The Crown and Anchor, Wiltshire
- Tasha's Eats
- Jun 12, 2019
- 4 min read
Last night we had the pleasure of being invited to taste the menu at the shiny, new pub in Ham, now called The Crown and Anchor. We actually used to live in the cottage next to this pub, and so have a strong connection with the place. It was previously an Indian, called Indigo Palace. The food was was good, standard Indian food. We were very fond of the owners and ate there often, mainly out of convenience.
This new incarnation was quite the opposite. As we know the owners and the standard to which they have been doing it up over the years, our expectations were high. And yet, the night still exceeded expectations by a mile.
First of all, it is completely necessary to comment on the utterly charming and incredibly tasteful interior of the pub. The space is naturally quite dark and small, however it is lit by vibrant palettes of yellow and blue dotted around. The art compliments the furniture beautifully and the lighting is perfect: moody but not too dark that you can’t see your company and your food with a soft hue of glowing candlelight. The entryway is cosy and homely, with a English country-chic sofa and a Turkish rug, a fire and a small, un-intimidating oak bar. The bathrooms were my favourite part. The wallpaper instantly lifts the mood even more, with quirky and bright colours and illustrations. The bright blue tiles, with a starry print are also reminiscent of a 70s Bowie glitz.
The whole team were also wonderful in every way. The bartender was smily and incredibly accommodating, the manager was direct and personal and the front of house staff were also very lovely and engaging. The service was quick, and avoided being over-intrusive. I also particularly enjoyed the sneak-peak into the theatre, where you could see the chefs in action and perceive the buzz of the kitchen.
And now we come to the main event: the food itself. Upon being seated, we were instantly presented with a delectable-looking board of appetisers. Although this initially came with soda bread and burnt butter (which certainly sounds delicious), we had just told our waitress about our dairy-allergies, and so the board was adapted in seconds. However, the appetisers were more than enough: black pudding scotch eggs and the most unique and moreish jerusalem artichoke hummus with a nutty topping and rye crisp. Now, I do cook with jerusalem artichokes from time to time and find them rather frustrating as it is hard to really enhance the rich, nutty taste of the roots. However, this did just that. It was like nothing else I had ever tasted and I had to use every restraint in my body to stop myself from devouring the whole pot in an attempt to salvage appetite from the forthcoming flow of courses. But this really was the star of the show for me.
For my starter I ordered crab, wrapped in sliced avocado, with dots and drizzles of mustard and lemon curd and grapefruit.
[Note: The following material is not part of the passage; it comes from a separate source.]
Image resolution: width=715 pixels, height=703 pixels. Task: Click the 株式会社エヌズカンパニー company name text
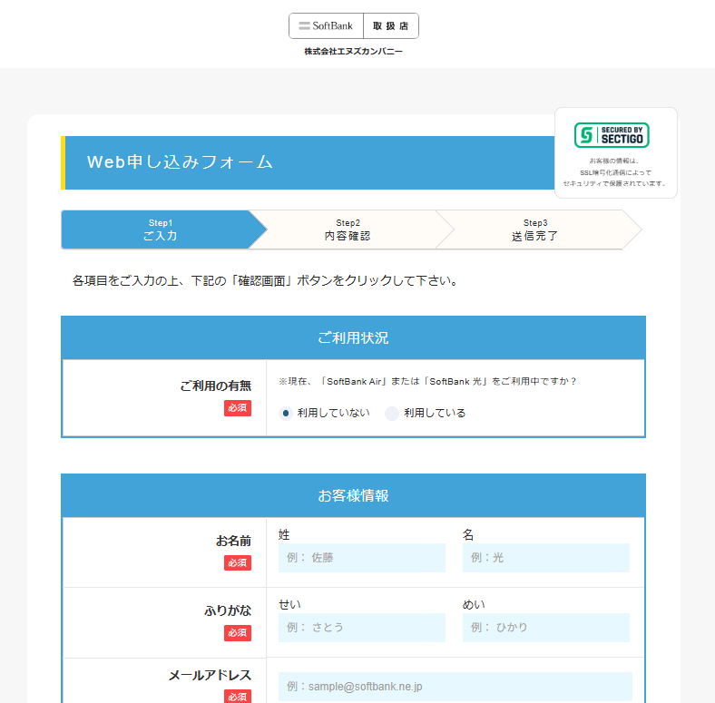353,53
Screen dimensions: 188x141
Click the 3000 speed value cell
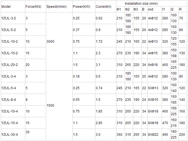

The presentation really was stunning. The starter was perfectly light and fresh, using well-known flavours but with a slight zesty twist. If anything, I think it could do with a squeeze more of fresh lemon, which would also bring out the lemon in the curd more. My mother ordered the foie gras, which was served traditionally with brioche. However, it was rich in butter and so I wasn’t able to sample it.
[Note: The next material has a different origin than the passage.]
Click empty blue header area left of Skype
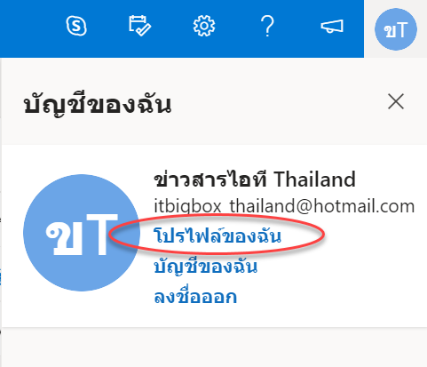click(29, 28)
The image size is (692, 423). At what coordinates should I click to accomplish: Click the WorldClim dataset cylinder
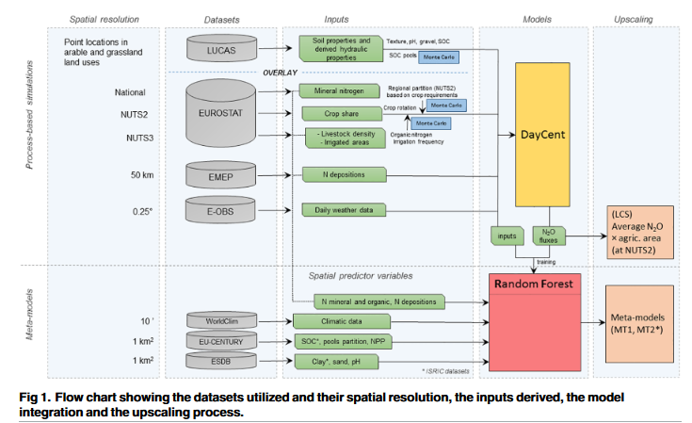click(x=220, y=321)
For mains, I was served the monkfish, which consisted of two small round fillets, served on a generous bed of smoked aubergine puree, a nest of spiralized carrot and courgette, circled by confit tomatoes and a splash of jus. I had had a very testing time choosing my main course, being absolutely torn between the cauliflower steak and tahini (my favourite combination) and this. However, given that I order fish and meat on occasions, I decided to make it one. The monkfish was thankfully divine. It was perfectly cooked, so that it was moist and almost resembled the texture of lobster. The smoked aubergine was deliciously smokey, which contrasted with the light and crunchy raw vegetables and the tangy tomatoes. The jus also added an extra depth of flavour and richness. It did need extra seasoning, but I always feel that the seasoning should be down to the customer anyway as everyone is very attuned to different palettes. My mother commented that the aubergines were too smokey. I had to disagree with her on this one. If you are expecting a version of Baba Ghanoush, then the taste of this puree might be unexpected. However, technically, smoked aubergine is very different to Baba Ghanoush, as it doesn’t have the strong flavours of lemon and tahini, which produce an entirely different result. I thought the aubergine was delicious in this case, especially when complimented with the tomatoes. My mother’s beef cheek was also wonderfully melty and not too indulgent in size. She claimed to be too full at the end but this was likely due to the hearty portion of chips that came as a side. The chips were unsurprisingly delicious too. Classic, but not too thick. Crunchy, crispy, golden. Yum. The only thing that was perhaps not as inspiring was the kale. But it is hard to jazz up this humble greenery, and it did of course add much nutrition to the meal.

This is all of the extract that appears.